Vor 20 Jahren im Falter

Vorwort | aus FALTER 03/00 vom 19.01.2000

... herrschte wegen emotionaler Bewegtheit eines "Kurier"-Kolumnisten eine ebensolche - nur mit umgekehrten Vorzeichen - bei "Falter"-Journalist Mischa Jäger.

"Kurier"-Humanismus "Endlich, endlich hats einer getan!", jubelt Hans Rauscher in seinem "Rau"-Kastel auf der Kurier-Titelseite vom 22.12.79. Der Täter: Kollege Wolfgang Broer. Der freudige Anlass: Broer hatte am Freitag zuvor den "Club 2" zum Thema "Stalin" demonstrativ verlassen, weil sich Volksstimme-Redakteurin Eva Priester in der Diskussion weigerte, Stalin als Massenmörder zu bezeichnen.

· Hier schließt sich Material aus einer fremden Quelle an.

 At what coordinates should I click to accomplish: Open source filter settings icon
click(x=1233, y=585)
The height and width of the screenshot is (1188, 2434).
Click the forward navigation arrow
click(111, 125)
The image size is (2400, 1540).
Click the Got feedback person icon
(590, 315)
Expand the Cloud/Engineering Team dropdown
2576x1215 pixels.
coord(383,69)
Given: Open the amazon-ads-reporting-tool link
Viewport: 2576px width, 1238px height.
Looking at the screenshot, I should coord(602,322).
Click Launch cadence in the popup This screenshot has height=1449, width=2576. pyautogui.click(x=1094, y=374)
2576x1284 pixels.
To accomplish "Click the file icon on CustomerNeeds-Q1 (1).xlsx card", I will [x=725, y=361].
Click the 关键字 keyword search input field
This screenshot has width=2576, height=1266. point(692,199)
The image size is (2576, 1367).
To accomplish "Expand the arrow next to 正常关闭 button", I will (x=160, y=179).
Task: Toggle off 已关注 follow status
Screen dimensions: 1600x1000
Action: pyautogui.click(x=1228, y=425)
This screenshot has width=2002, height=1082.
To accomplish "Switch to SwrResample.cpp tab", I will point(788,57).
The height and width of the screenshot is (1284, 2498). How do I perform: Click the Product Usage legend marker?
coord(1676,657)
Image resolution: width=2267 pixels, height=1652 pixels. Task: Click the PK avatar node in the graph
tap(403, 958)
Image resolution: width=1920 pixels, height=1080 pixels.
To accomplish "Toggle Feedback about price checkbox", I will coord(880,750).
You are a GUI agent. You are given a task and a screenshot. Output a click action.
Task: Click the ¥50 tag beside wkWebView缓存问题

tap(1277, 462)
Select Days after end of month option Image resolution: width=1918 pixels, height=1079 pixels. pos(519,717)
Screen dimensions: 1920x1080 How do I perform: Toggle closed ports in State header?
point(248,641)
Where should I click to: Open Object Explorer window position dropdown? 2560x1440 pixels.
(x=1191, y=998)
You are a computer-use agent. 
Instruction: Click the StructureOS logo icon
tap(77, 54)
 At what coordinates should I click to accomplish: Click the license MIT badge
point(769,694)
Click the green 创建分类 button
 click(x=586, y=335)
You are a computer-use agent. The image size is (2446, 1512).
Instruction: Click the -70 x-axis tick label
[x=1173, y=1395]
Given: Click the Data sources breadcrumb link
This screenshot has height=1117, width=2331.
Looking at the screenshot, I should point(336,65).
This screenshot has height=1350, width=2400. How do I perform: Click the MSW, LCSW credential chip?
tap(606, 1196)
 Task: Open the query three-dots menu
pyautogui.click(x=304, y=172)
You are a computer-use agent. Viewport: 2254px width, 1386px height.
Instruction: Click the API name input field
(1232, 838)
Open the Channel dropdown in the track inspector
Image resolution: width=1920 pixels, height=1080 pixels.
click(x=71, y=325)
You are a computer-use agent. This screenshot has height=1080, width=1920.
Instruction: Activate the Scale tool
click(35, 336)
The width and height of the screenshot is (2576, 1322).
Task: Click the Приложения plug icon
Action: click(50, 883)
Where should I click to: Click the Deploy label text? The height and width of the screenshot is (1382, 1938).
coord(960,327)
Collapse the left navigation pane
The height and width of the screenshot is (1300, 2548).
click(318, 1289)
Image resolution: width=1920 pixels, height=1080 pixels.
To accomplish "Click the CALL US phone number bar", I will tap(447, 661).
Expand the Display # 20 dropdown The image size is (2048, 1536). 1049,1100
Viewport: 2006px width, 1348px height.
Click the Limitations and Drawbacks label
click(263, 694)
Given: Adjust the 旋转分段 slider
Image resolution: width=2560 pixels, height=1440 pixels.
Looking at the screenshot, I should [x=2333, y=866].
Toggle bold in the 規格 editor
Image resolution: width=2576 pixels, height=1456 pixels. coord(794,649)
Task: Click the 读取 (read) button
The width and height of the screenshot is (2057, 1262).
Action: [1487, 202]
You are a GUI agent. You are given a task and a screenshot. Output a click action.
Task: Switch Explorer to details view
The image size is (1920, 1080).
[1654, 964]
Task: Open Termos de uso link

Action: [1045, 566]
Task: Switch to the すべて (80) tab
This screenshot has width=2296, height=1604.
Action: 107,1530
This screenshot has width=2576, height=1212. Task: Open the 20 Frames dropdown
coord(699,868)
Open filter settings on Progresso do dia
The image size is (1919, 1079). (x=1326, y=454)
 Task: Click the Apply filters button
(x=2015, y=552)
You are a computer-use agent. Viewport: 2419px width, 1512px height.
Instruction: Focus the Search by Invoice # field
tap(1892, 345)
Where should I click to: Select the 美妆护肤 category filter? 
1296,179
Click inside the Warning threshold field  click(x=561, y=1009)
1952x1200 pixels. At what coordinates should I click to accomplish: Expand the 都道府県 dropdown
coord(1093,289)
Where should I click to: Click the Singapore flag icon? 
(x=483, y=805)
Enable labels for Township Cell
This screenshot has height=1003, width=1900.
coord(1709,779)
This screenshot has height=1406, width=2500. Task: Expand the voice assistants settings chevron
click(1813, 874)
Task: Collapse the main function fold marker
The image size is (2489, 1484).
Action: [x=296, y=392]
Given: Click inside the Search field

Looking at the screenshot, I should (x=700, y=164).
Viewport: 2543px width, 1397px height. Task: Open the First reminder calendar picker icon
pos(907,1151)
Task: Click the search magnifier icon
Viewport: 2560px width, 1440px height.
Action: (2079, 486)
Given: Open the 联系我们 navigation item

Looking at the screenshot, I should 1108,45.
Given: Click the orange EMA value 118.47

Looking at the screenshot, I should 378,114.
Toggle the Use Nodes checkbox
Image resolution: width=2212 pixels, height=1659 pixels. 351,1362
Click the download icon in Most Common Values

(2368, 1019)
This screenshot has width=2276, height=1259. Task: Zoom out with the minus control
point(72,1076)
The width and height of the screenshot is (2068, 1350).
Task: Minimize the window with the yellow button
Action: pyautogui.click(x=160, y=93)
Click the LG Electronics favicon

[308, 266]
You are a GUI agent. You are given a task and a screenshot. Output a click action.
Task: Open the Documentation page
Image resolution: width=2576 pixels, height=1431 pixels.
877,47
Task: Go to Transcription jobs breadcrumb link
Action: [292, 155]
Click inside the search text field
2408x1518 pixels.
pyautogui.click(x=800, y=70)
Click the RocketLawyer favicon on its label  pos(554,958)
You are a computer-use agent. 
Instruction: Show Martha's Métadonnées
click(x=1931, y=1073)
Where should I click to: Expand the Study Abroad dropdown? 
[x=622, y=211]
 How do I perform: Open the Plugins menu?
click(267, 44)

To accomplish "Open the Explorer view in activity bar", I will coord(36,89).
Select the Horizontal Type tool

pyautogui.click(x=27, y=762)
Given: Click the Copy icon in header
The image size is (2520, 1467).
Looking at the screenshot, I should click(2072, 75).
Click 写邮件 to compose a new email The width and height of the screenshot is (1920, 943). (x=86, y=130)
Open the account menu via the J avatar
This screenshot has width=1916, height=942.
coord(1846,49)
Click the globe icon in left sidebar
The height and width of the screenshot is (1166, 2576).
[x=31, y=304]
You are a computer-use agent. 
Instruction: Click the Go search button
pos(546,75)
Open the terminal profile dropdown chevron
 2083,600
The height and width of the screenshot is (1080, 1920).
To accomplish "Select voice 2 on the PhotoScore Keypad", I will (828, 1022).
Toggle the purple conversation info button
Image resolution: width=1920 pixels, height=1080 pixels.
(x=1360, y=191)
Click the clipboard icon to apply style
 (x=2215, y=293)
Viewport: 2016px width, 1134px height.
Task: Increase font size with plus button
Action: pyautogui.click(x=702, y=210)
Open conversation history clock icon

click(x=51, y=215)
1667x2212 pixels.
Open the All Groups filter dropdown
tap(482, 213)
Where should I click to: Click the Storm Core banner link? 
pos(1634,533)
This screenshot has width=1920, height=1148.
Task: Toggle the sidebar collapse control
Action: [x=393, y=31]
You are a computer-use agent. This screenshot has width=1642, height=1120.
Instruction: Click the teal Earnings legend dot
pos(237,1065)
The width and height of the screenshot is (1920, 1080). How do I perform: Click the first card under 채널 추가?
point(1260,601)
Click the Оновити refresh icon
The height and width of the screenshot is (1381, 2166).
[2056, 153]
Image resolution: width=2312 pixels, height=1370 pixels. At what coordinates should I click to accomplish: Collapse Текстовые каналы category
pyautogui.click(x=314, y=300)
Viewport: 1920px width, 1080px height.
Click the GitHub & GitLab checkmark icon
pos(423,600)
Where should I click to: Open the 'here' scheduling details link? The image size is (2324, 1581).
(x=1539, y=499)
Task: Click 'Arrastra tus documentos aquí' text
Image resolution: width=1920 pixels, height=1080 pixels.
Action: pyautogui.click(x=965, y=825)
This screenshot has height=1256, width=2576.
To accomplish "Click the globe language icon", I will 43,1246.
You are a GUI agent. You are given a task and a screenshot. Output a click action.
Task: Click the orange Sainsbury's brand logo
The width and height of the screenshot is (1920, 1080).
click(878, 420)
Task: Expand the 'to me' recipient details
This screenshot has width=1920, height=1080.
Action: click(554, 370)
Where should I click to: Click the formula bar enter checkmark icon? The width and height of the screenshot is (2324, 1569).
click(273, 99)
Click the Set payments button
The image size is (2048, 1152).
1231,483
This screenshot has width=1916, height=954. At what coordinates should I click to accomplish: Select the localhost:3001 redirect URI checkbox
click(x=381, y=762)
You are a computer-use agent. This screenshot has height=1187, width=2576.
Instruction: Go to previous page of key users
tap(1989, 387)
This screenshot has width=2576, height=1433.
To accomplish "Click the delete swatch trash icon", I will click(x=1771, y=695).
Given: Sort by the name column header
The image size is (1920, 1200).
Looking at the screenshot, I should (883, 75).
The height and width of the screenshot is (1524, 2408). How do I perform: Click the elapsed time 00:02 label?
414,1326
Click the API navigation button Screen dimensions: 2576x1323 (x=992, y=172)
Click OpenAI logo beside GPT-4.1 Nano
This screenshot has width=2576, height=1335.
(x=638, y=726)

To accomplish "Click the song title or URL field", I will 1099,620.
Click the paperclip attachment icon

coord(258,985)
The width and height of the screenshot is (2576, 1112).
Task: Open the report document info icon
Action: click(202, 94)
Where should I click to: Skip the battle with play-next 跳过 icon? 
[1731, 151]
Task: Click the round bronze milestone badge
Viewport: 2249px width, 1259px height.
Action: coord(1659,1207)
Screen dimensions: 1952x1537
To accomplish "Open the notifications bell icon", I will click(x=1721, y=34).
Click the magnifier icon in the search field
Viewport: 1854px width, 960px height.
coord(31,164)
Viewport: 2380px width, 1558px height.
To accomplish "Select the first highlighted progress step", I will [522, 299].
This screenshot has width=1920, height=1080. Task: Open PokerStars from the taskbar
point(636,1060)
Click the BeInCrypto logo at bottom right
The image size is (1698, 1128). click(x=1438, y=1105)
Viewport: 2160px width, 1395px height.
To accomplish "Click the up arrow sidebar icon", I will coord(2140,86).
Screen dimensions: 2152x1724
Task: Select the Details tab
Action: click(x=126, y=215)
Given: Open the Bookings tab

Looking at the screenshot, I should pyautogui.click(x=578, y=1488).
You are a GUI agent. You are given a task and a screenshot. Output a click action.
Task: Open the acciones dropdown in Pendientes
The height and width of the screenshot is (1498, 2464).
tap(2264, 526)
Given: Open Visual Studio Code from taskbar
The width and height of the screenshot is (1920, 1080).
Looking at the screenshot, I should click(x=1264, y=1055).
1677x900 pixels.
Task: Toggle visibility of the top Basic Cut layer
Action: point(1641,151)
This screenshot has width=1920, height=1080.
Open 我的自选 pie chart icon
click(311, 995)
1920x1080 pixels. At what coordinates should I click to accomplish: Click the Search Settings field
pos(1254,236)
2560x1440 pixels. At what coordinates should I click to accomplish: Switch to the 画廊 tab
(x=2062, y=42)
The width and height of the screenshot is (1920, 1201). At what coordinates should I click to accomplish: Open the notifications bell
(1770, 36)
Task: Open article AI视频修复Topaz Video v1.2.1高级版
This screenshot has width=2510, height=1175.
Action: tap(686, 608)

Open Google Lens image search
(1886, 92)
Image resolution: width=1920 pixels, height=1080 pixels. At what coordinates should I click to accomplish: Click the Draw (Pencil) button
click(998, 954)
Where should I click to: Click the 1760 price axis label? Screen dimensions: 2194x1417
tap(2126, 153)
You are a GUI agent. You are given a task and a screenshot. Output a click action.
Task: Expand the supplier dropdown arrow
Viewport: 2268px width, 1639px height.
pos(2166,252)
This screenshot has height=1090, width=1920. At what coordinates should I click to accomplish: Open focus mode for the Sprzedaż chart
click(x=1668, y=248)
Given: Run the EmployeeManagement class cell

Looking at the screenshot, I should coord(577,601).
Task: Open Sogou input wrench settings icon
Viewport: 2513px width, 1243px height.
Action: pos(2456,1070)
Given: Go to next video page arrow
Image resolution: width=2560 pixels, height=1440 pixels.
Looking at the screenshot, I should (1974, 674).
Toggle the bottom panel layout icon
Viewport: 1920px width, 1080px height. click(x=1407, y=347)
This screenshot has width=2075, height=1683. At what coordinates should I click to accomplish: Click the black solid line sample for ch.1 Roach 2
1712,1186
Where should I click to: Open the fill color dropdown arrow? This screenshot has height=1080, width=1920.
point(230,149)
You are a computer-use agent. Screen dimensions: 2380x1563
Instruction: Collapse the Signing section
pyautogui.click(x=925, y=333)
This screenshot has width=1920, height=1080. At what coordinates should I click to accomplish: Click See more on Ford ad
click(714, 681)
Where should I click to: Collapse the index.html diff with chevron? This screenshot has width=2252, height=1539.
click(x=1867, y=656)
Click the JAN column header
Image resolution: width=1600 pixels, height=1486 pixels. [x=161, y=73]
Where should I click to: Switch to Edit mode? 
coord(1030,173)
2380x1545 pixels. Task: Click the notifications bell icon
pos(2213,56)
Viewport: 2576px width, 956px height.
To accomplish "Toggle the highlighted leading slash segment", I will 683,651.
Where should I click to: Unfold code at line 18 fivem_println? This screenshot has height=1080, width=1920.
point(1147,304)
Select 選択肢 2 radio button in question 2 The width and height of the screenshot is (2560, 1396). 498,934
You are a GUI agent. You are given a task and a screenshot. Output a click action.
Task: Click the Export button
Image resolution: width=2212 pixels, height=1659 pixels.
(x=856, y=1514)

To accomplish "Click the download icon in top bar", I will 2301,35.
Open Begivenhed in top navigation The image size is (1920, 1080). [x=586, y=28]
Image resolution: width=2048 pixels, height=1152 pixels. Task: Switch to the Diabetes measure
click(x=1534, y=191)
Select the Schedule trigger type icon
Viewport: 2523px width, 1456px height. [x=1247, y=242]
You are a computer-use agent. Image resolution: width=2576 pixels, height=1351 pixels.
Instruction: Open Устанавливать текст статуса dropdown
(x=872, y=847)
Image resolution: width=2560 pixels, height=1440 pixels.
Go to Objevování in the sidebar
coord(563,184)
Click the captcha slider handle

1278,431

Ansonsten waren die Reaktionen der so genannten Öffentlichkeit auf dieses erstmalige Ereignis in der Geschichte des "Club 2" - mit Ausnahme einiger lobender Worte für den tapferen Journalisten in der Presse - auffallend dürftig. Selbst die sonst bei derartigen Anlässen so geiferfrohen Spaltenfüller des Kleinformats schwiegen. Bezeichnenderweise: KZ-Oberkolumnist Victor Reimann, der sich in diesem "Club" erstmals als Diskussions-Führer profilieren durfte, hatte Broers Exodus als "undemokratisches Verhalten" kritisiert. Dieses durch die "Club"-Etikette erzwungene Ausweichmanöver nach links (wegen Überholung von rechts) dann seinen Lesern noch schmackhaft zu machen, ohne die vom KZ-Publikum benötigte Mindestdosis Antikommunismus zu unterschreiten - eine tatsächlich unlösbar scheinende Aufgabe. Man stelle sich hingegen vor, es hätte Kurier-Chefredakteur Peter Rabl die Position Reimanns eingenommen und irgendein aufstrebender Kastelfüller aus der KZ statt Broer dem "Club" protestierend den Rücken gekehrt: ein Leckerbissen für die Krone! - Kurier-Jubel? Wohl kaum. Man stelle sich andererseits die Reaktionen beider Blätter bzw. der Presse überhaupt vor, wenn es z.B. um das Thema "Vietnam" gegangen wäre und ein Linker hätte die Diskussionsrunde verlassen, weil sich ein Journalist geweigert hätte, Richard Nixon als Massenmörder zu bezeichnen. So viel zum Thema Zeitungsmarkt und Moral.